▶ [About this exercise] How many lines below hold the string "button"? Report that number alone.

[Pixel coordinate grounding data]

━━━━

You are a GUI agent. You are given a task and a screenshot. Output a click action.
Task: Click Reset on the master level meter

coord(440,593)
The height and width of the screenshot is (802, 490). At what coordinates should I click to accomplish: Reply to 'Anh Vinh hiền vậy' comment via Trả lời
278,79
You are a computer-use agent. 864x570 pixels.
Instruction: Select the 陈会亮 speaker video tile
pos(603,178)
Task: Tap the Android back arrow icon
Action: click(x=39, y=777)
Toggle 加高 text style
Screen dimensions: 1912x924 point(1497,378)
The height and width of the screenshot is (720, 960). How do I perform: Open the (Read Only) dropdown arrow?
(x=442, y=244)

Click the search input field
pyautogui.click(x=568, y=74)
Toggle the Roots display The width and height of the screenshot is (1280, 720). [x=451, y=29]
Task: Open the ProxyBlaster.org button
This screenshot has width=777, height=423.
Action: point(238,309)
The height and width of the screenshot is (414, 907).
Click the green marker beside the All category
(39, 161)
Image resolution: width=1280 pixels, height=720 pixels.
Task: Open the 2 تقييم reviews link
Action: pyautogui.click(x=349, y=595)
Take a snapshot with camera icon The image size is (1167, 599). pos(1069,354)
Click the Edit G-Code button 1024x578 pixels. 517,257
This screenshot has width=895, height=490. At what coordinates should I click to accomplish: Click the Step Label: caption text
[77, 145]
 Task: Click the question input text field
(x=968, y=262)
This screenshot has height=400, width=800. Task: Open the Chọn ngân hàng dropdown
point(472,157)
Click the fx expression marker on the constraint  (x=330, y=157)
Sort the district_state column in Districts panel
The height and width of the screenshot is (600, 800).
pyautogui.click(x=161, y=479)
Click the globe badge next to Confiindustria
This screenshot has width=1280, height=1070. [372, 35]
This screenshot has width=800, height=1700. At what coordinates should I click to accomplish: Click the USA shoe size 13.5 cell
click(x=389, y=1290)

━━━━

▶ [Output for this task] 2